The city of Rome itself at the time would have had one million inhabitants, and historians estimate that a third of that population would have been “desperately poor”, living in slums or worse. We can imagine people of all social classes being interested in this new religion from Palestine, and James is clear that if someone with “gold rings and in fine clothes” were to visit a church, they should not get “partiality” or special treatment.
That word “partiality” does some heavy lifting in scripture. One of the traditional readings on Easter Sunday is from Acts, when Peter preaches a sermon defending the baptism of the first Gentiles. “I truly understand”, Peter says, “ that God shows no partiality but in every nation anyone who fears him and does what is right is acceptable to him” (Acts 10.34). In other words, and this is the theology of the Epistle of James, all people are equal and valuable in God’s sight, and all can become citizens of the kingdom of God if they wish to be.

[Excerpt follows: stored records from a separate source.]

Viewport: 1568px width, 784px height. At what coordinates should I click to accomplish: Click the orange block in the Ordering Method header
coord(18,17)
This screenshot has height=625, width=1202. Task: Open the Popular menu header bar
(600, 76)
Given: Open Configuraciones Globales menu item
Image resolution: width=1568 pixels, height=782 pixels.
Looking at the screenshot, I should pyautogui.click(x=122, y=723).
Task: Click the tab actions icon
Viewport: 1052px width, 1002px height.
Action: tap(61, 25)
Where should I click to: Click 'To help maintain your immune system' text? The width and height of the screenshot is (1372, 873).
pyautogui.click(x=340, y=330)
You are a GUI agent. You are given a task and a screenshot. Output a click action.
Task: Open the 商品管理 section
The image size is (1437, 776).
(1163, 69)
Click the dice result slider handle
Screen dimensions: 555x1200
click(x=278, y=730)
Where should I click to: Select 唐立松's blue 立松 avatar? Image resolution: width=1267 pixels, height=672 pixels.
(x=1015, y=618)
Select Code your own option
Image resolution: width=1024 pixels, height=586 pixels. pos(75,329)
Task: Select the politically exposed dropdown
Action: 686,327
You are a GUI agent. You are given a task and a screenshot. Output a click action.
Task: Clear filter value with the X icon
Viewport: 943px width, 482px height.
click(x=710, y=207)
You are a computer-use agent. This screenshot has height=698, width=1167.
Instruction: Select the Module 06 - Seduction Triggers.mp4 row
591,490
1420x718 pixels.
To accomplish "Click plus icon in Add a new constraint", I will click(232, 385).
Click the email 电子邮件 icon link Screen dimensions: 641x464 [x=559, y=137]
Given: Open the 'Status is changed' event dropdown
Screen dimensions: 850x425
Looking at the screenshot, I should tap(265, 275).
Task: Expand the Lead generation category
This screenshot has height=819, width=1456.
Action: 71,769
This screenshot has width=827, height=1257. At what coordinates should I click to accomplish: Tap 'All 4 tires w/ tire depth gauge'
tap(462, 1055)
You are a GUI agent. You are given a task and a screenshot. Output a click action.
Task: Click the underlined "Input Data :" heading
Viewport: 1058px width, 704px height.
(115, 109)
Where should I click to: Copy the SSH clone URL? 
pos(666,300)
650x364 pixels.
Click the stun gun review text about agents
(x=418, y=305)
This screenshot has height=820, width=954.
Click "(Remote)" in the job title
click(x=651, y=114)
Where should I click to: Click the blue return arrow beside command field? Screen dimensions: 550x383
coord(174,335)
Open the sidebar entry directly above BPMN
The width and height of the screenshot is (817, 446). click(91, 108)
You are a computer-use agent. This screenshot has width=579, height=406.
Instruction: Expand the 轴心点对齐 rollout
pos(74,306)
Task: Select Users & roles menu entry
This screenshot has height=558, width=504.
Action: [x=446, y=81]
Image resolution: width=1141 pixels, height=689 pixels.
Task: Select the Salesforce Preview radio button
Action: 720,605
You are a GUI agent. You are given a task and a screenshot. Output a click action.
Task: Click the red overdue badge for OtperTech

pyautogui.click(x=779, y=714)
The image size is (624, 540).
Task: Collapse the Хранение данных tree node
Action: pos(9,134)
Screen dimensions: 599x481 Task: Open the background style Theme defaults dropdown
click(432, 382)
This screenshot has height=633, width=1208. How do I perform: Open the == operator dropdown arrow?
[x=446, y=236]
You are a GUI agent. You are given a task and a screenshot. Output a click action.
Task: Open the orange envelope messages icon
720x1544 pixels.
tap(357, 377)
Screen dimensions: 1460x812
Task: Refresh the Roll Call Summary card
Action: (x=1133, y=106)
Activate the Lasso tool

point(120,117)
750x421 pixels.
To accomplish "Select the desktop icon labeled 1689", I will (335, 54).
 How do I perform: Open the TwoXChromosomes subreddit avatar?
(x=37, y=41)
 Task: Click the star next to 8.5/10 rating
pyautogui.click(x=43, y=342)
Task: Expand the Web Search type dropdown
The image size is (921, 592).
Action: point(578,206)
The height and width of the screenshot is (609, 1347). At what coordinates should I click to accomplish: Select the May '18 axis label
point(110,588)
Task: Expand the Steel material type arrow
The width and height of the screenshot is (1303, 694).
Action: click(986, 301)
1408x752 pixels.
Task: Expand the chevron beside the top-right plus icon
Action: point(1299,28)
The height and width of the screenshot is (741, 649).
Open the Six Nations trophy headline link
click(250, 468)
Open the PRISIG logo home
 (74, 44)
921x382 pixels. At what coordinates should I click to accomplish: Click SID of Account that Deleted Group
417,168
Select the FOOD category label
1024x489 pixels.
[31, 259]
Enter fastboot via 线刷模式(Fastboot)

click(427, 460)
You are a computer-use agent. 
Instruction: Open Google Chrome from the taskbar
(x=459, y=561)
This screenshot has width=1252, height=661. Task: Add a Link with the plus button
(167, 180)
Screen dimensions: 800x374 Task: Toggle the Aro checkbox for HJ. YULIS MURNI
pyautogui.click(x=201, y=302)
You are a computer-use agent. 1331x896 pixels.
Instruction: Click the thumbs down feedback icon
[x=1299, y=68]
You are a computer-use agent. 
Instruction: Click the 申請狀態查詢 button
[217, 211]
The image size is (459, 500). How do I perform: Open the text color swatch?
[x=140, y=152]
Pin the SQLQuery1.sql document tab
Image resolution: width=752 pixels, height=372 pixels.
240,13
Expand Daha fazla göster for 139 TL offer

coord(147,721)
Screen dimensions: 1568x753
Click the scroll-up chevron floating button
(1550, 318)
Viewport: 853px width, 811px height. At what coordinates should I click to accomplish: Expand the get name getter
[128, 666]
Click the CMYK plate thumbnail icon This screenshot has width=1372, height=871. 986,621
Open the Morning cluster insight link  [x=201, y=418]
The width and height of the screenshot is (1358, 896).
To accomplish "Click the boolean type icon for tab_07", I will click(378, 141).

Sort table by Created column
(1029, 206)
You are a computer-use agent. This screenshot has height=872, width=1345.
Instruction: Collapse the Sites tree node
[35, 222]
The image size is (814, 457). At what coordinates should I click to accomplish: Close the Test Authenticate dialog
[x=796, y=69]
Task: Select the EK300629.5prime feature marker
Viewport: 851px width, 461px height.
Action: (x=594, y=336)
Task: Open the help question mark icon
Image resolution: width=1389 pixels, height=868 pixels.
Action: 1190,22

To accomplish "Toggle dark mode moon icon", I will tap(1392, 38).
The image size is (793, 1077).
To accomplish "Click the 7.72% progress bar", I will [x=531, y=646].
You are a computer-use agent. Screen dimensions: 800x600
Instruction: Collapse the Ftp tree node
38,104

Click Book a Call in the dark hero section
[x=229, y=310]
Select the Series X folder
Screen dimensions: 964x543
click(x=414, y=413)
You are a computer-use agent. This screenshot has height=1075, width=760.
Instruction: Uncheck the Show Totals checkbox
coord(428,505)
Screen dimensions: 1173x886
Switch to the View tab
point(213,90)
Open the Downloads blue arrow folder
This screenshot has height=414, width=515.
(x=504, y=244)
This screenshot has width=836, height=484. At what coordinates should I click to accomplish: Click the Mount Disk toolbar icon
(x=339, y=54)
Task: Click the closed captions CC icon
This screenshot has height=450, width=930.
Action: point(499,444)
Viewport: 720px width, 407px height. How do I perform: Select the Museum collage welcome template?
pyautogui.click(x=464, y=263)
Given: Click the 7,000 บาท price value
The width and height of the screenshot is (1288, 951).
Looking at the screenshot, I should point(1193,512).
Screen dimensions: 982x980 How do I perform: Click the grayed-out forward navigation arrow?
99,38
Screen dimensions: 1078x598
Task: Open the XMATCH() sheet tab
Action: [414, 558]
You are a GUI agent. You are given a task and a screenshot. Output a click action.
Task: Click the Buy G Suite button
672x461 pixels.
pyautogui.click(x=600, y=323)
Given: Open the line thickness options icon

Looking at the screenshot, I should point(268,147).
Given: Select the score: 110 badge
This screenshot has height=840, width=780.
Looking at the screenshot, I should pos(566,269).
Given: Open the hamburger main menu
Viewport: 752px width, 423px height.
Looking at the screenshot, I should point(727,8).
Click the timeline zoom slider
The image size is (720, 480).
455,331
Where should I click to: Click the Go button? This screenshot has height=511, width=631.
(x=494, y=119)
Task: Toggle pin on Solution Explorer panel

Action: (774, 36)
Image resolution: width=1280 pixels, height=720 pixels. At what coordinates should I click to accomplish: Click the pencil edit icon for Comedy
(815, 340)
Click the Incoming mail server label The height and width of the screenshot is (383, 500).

So our calling as the people of God is to see those around us without “partiality”. At the same time, we need to be clear-eyed the challenges of our calling when it comes to homelessness. As we noted earlier, this are massive social problems, and churches aren’t well-equipped to deal with them. I mentioned the Busby Centre, and while it was started in the basement of an Anglican church, it soon became too much for that church to handle. Similarly, many downtown churches across Canada tried offering winter shelter space but most ended these ministries when they discovered the challenges of keeping people safe and secure.
However, there are many reasons to be encouraged. Trinity Church in Barrie, where the Busby Centre started, has a new partnership with an organization called Care Without Borders. They host a community nurse and a social worker who are working with Barrie’s homeless population. Other churches in the area have plans to help build geared-to-income housing. So the church still has a role to play.
Our approach at All Saints has been to focus on food insecurity. We welcome all for our Friendship Dinners, and last Wednesday our Five Loaves program sent 100 hot and nutritious meals out the door. Many of these were delivered to by our friends at the Collingwood Mobile Soup Kitchen, who know were the greatest need is in our community. I’m very proud of the volunteers who make these programs possible.
This week we’ve taken another step to be doers of the word and to show love without partiality. On Elgin Street, just beneath the kitchen, you will notice one of those little food pantries that more and more churches are offering. Ours will be stocked regularly with non-perishable food offerings as well as hygiene items and some warm-weather items. We will welcome contributions to keep the pantry stocked, and inside your bulletin today you will find a list of suggested items. All contributions can be left in the containers by the church doors and will be gratefully accepted.
A small pantry may seem like a drop in an ocean of need, but it’s a sign that we see the need and we hear our calling, to show our faith by word and deed without partiality.